I've watched this discussion with much amusement.  In a manner similar
to our legal system, where a lot of the law is actually defined by what
is commonly called "case law", most of the non-radio geeks here are
talking about radios and spectrum as though all of this represents some
sort of new problem, when in fact the agency tasked with handling it is
older than any of us.

> (What's your position on a case where someone puts up, say, a
> continuous carrier point-to-point system on the same channel as an
> existing WiFi system that is now rendered useless by the p-to-p system
> that won't share the spectrum?  Illegal or Legal?  And do you think the
> text above is unambiguous on that point?)

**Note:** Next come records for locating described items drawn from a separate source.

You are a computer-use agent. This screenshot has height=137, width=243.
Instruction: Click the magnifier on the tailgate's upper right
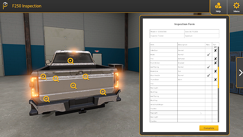pyautogui.click(x=86, y=77)
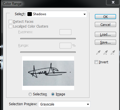
Task: Open the Select Shadows dropdown
Action: pyautogui.click(x=57, y=14)
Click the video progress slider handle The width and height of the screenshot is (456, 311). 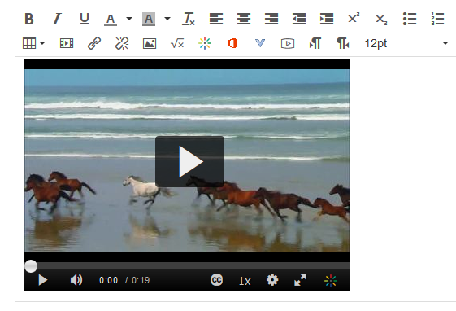[x=31, y=266]
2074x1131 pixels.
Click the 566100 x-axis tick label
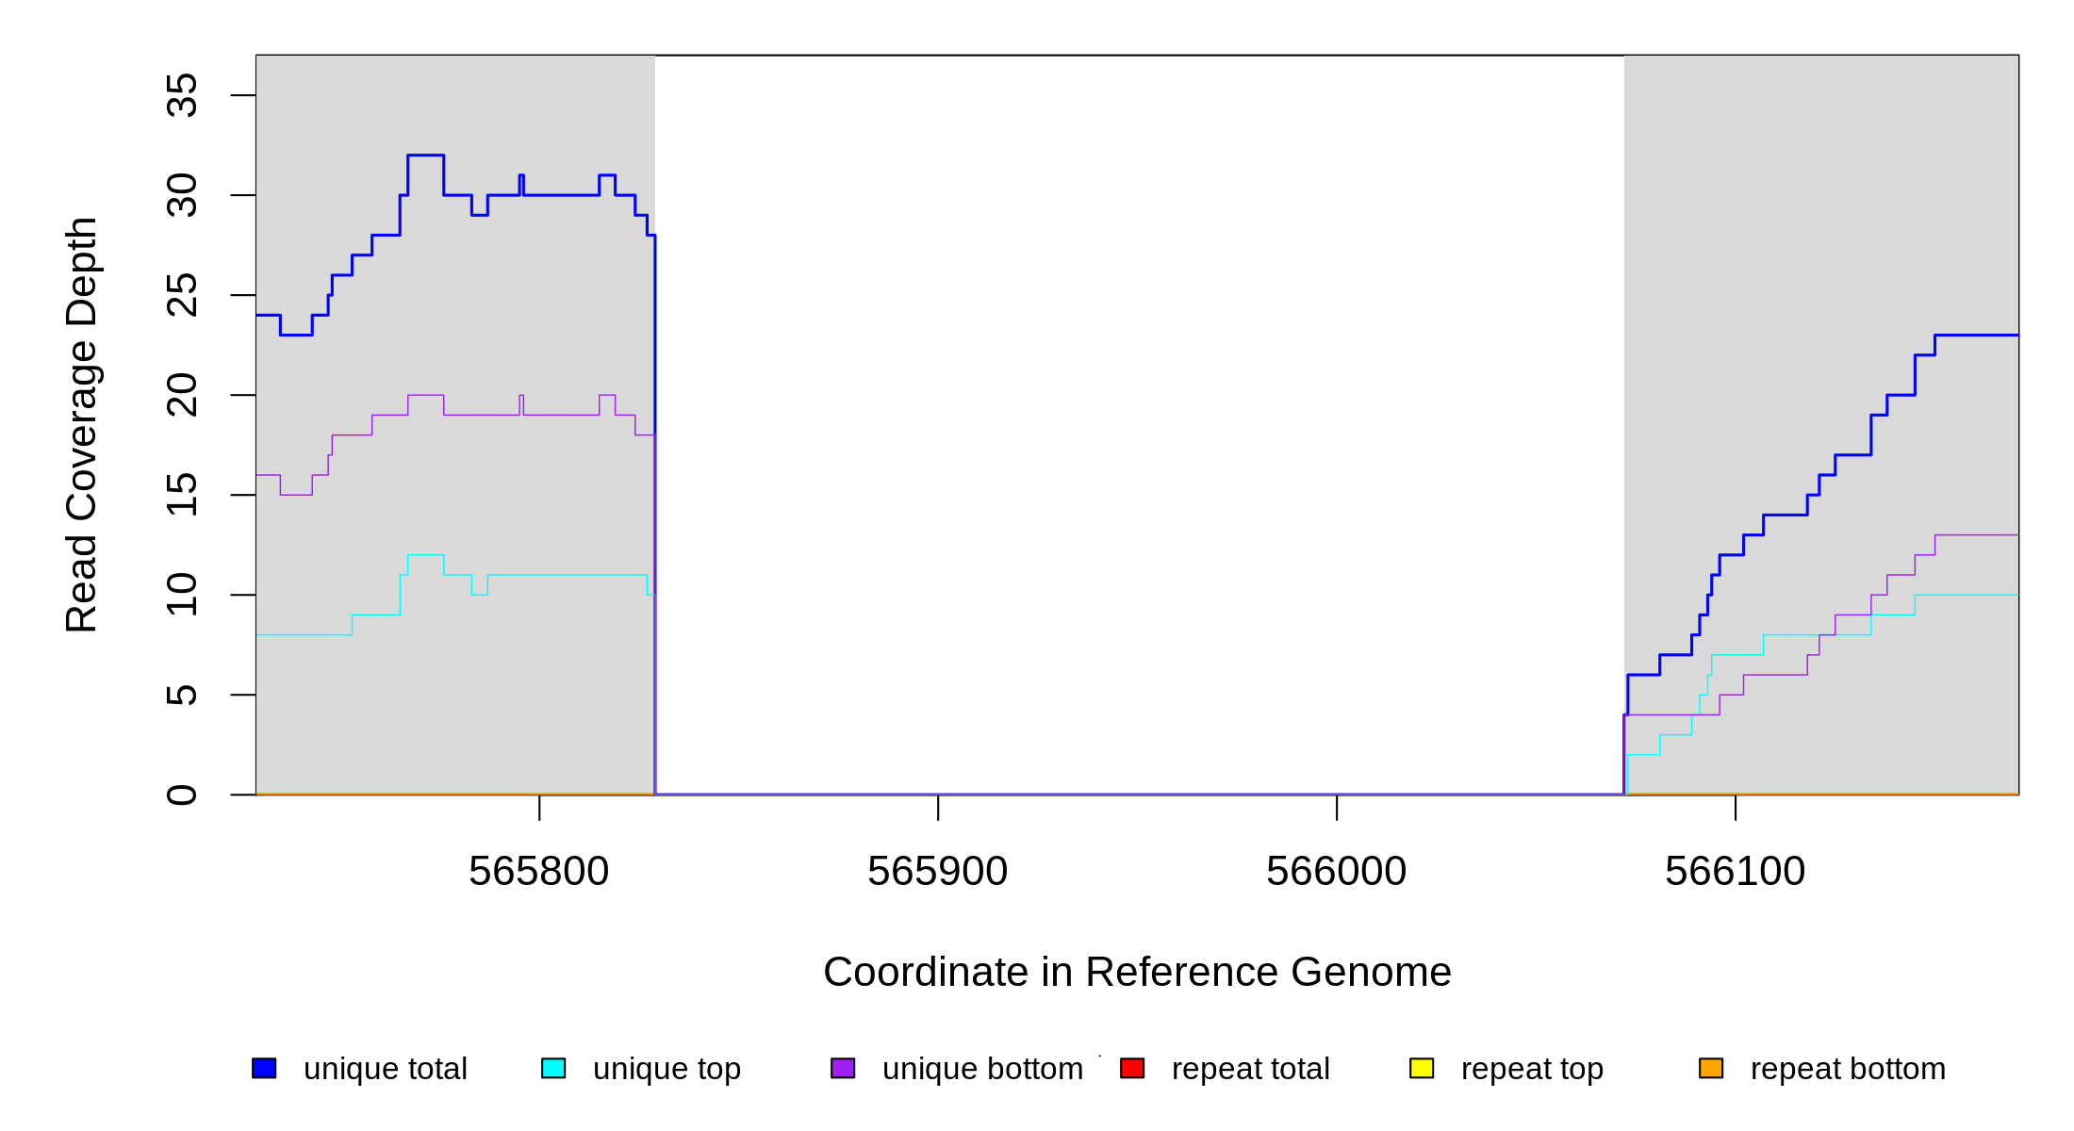point(1736,872)
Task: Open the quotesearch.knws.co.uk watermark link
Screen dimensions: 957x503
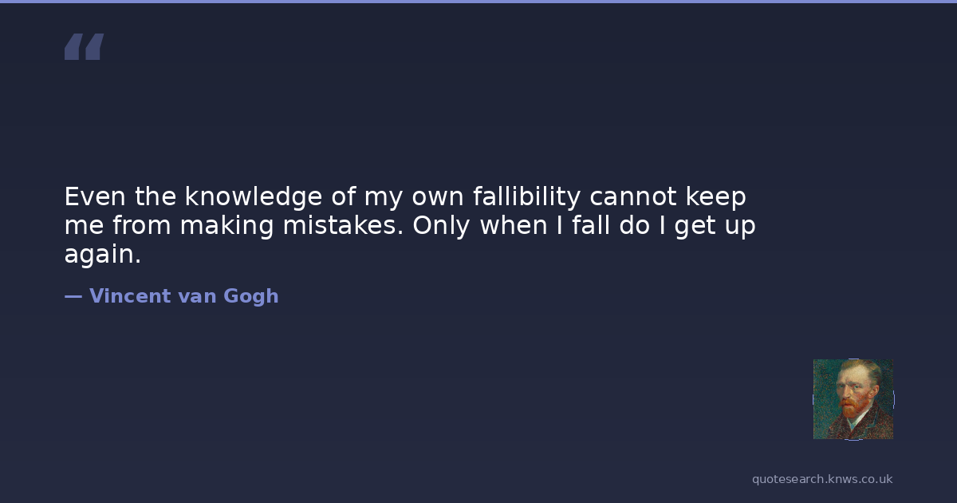Action: pos(822,479)
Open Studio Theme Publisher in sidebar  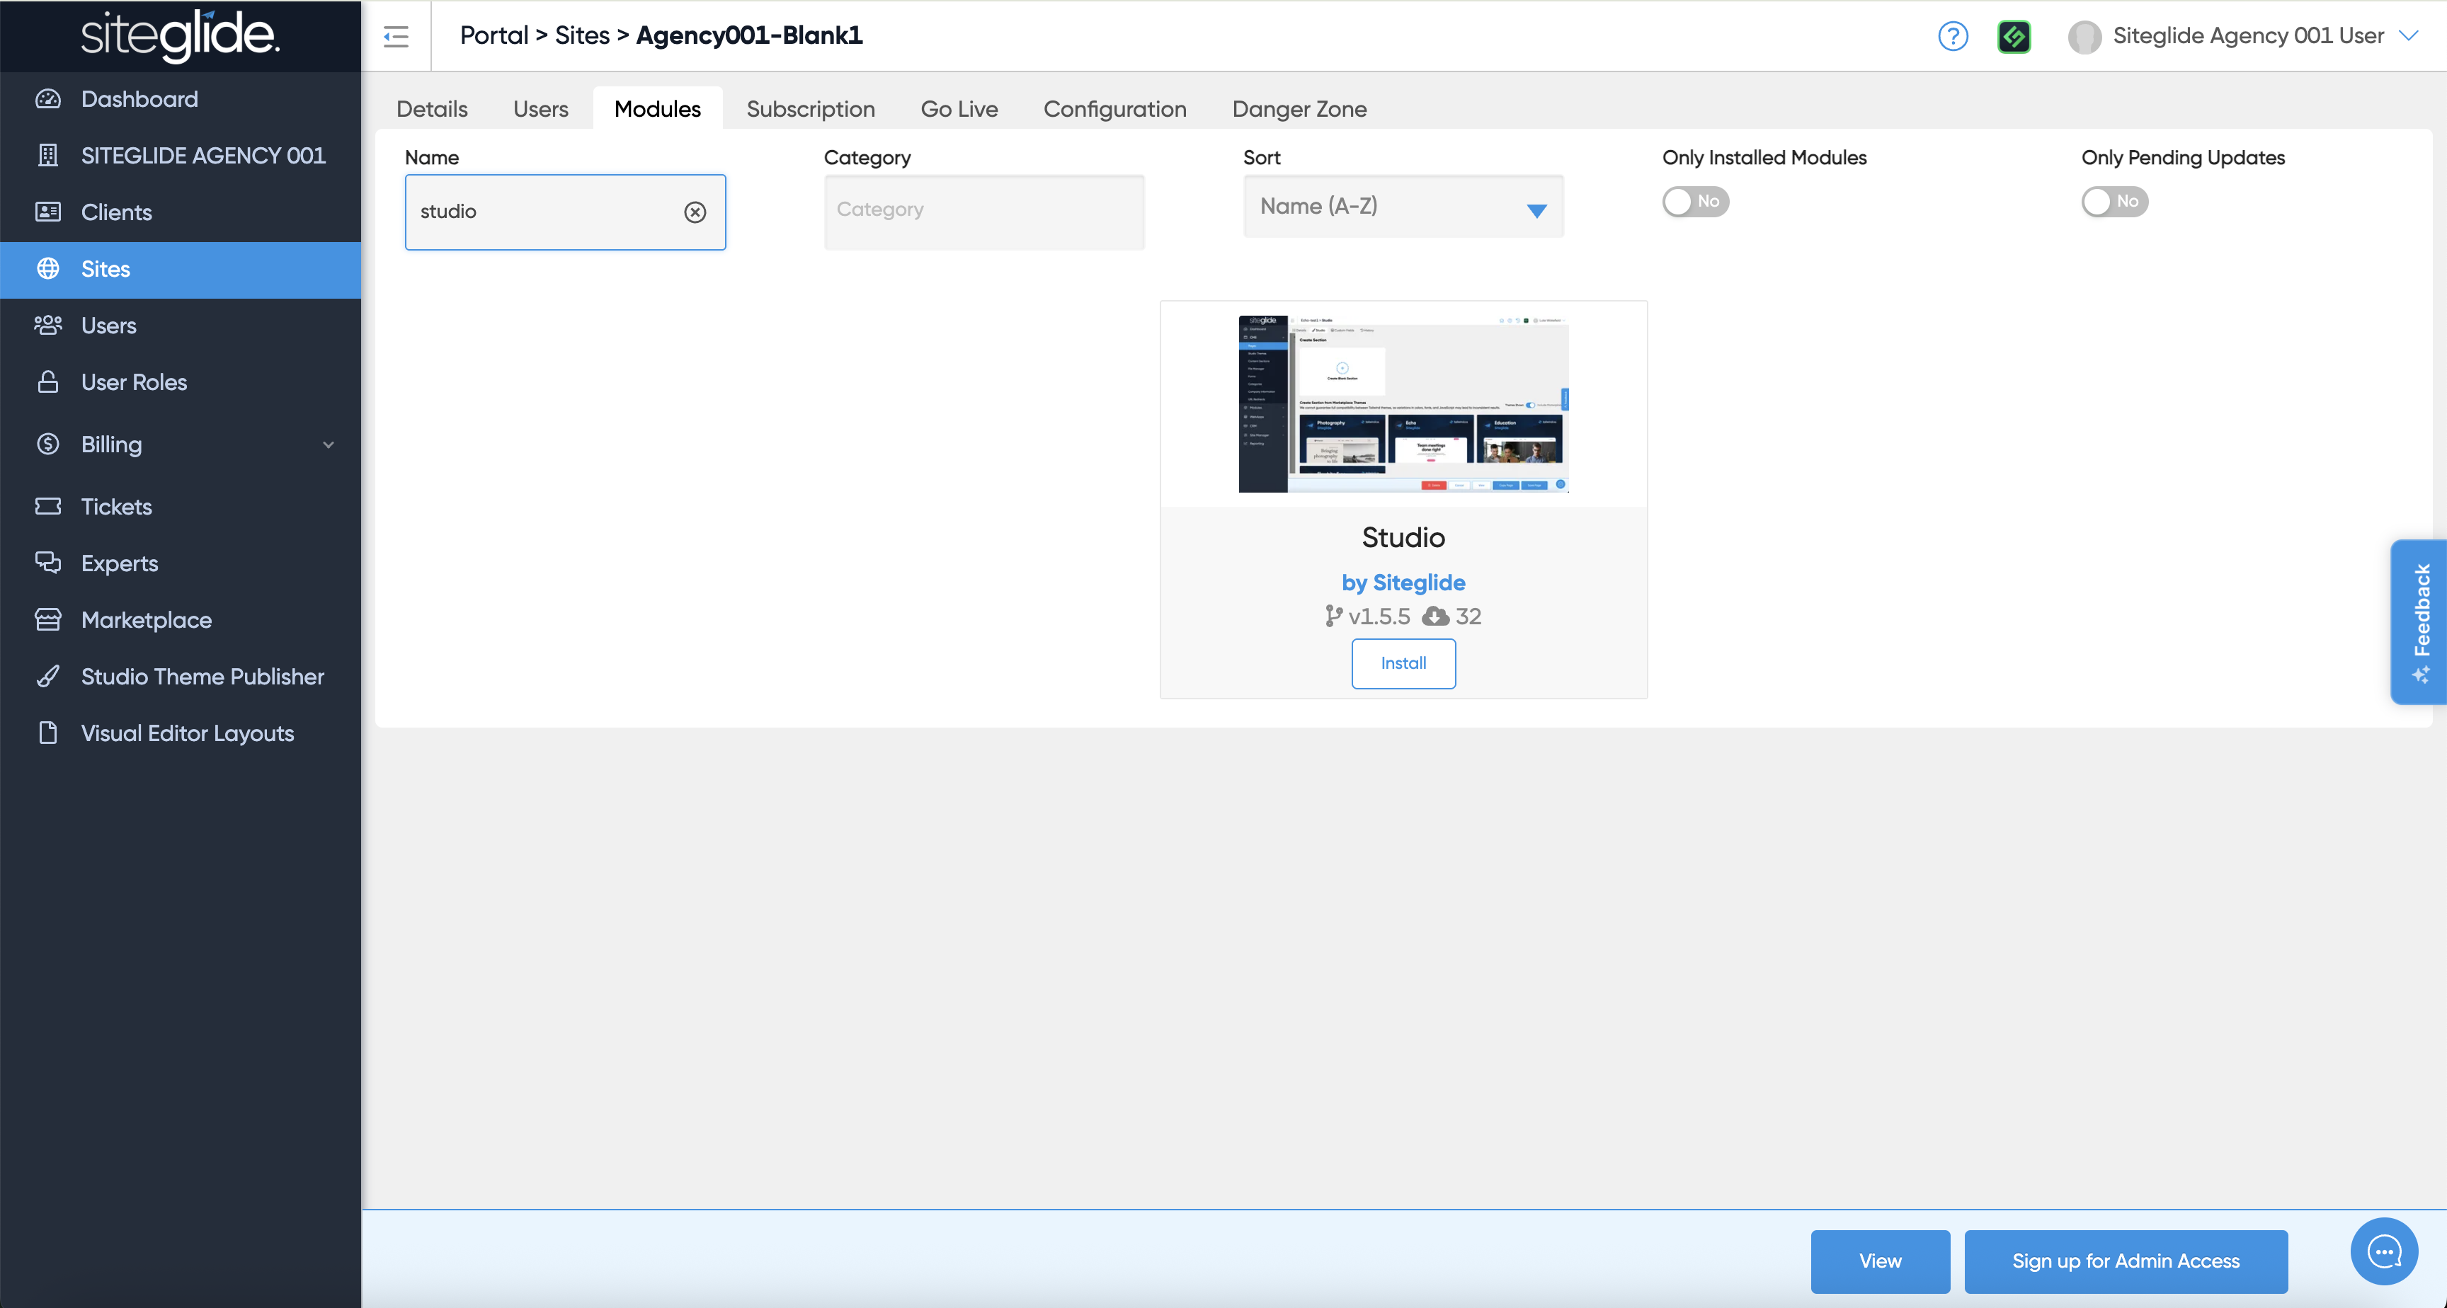pos(202,676)
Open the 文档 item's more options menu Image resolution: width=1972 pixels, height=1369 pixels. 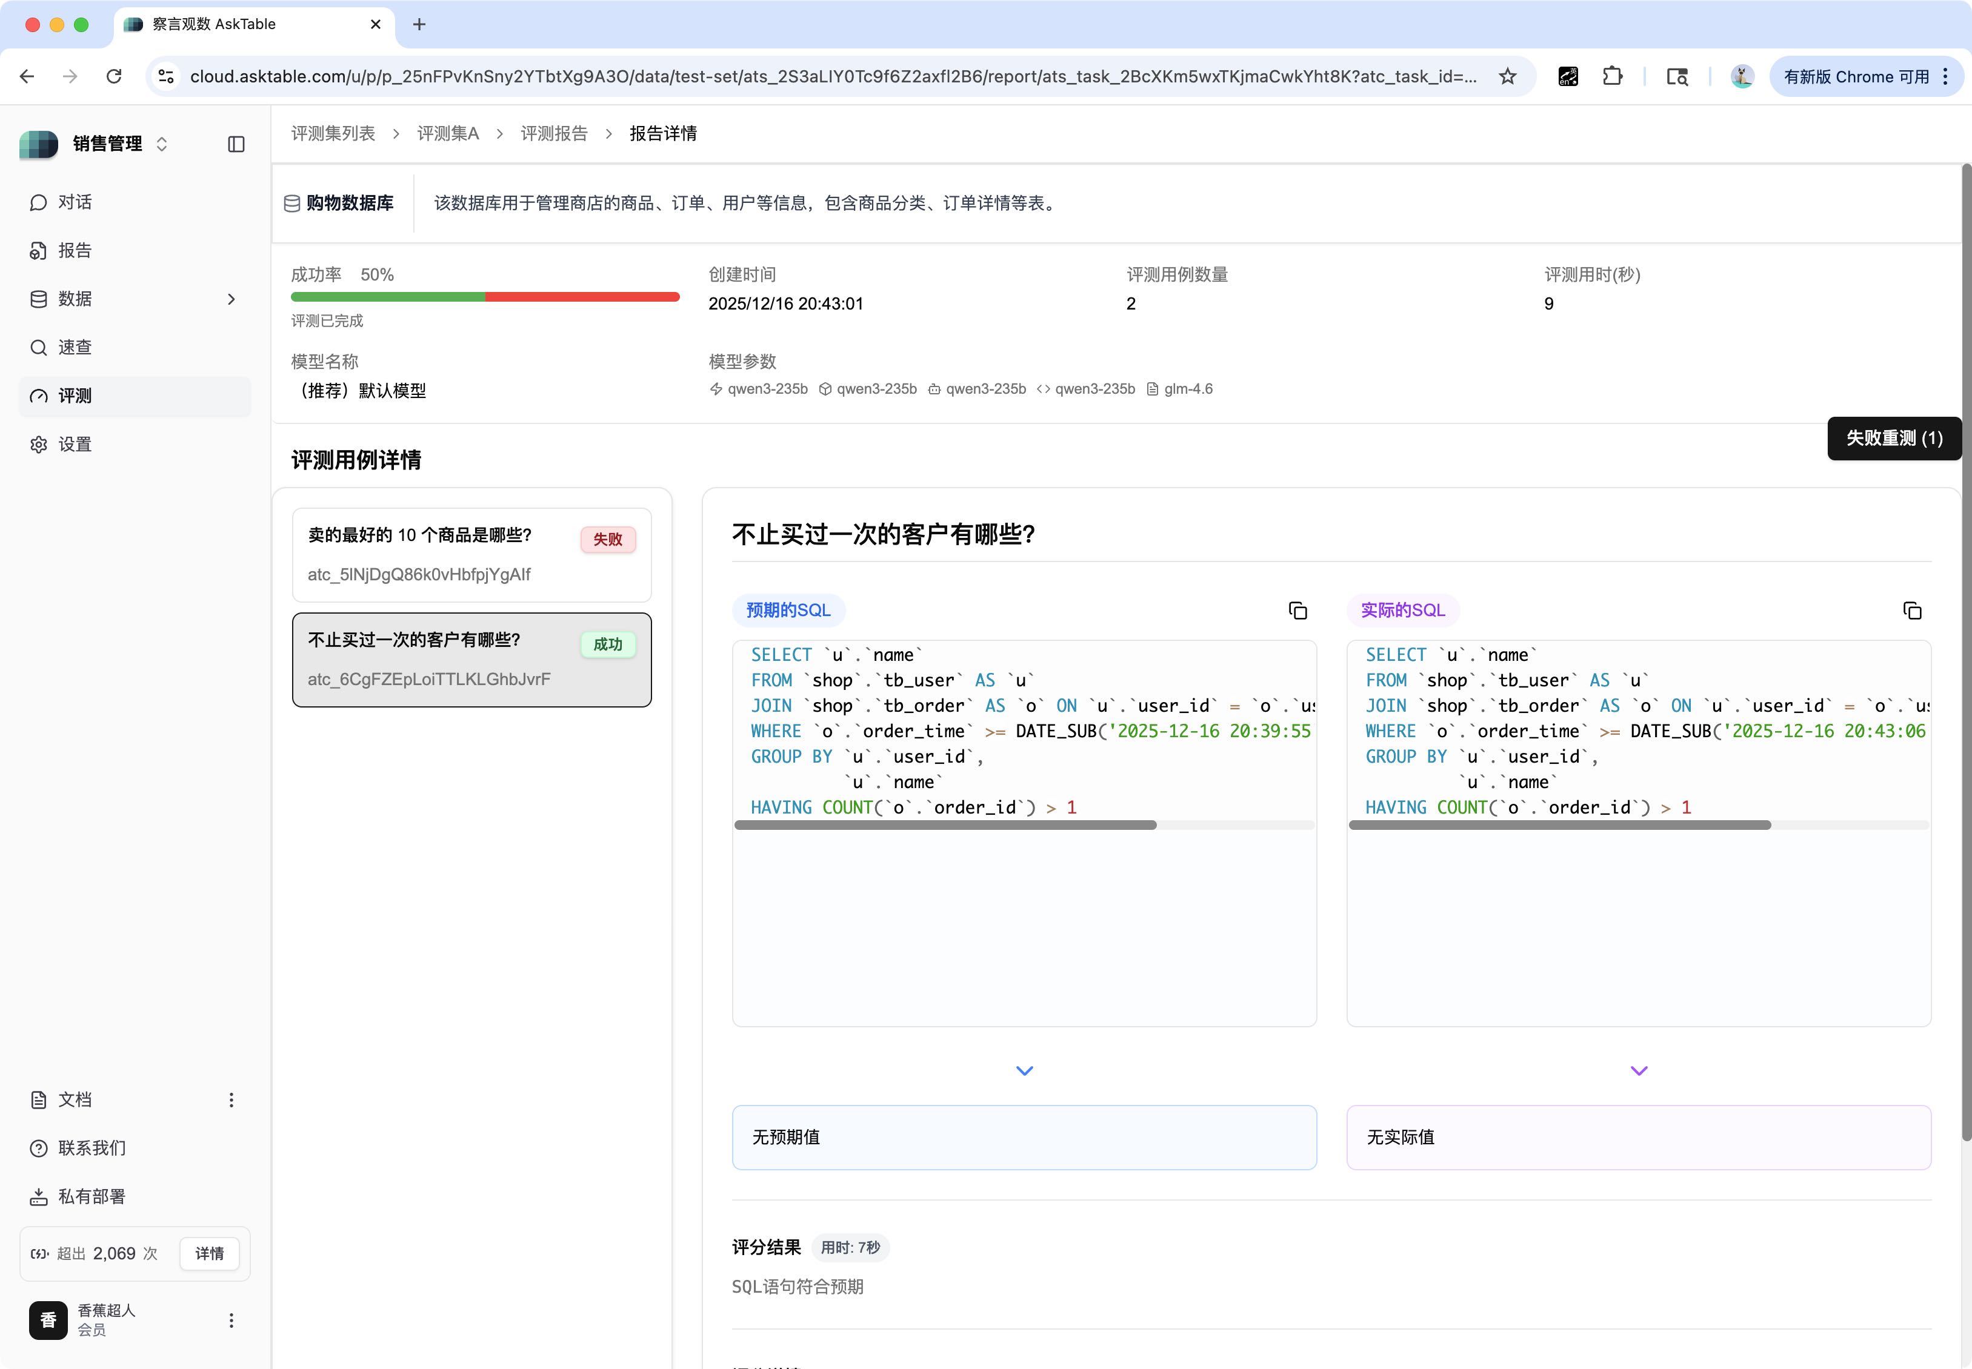coord(231,1100)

It doesn't matter if you think your quoted text on this point is
ambiguous.  The fact of the matter is that decades of policy are 
that the FCC decided many years ago that you cannot go onto shared,
unlicensed spectrum with a powerful transmitter and hold the mic 
open with the intent to disrupt the legitimate communications traffic 
of others on that channel.  This logically derives fairly 
straightforwardly from the quoted text, and the fact that wifi deauth 
interference is merely a packet-pushing variant of this isn't really 
hard for the average person to extrapolate.

But they also have decades of experience with other aspects of more 
subtle radio shenanigans, and they have the authority to sort it all 
out, so what we should really be hoping for is that the FCC doesn't 
do something onerous like mandate registration of access point MAC's 
and SSID's if and when it gets to a point where it is considered a 
true problem.  That could well be the regulatory "solution" to your 
ABCD problem, but it would be a heavyhanded fix to a minor problem.

... JG
-- 
Joe Greco - sol.net Network Services - Milwaukee, WI - http://www.sol.net
"We call it the 'one bite at the apple' rule. Give me one chance [and] then I
won't contact you again." - Direct Marketing Ass'n position on e-mail spam(CNN)
With 24 million small businesses in the US alone, that's way too many apples.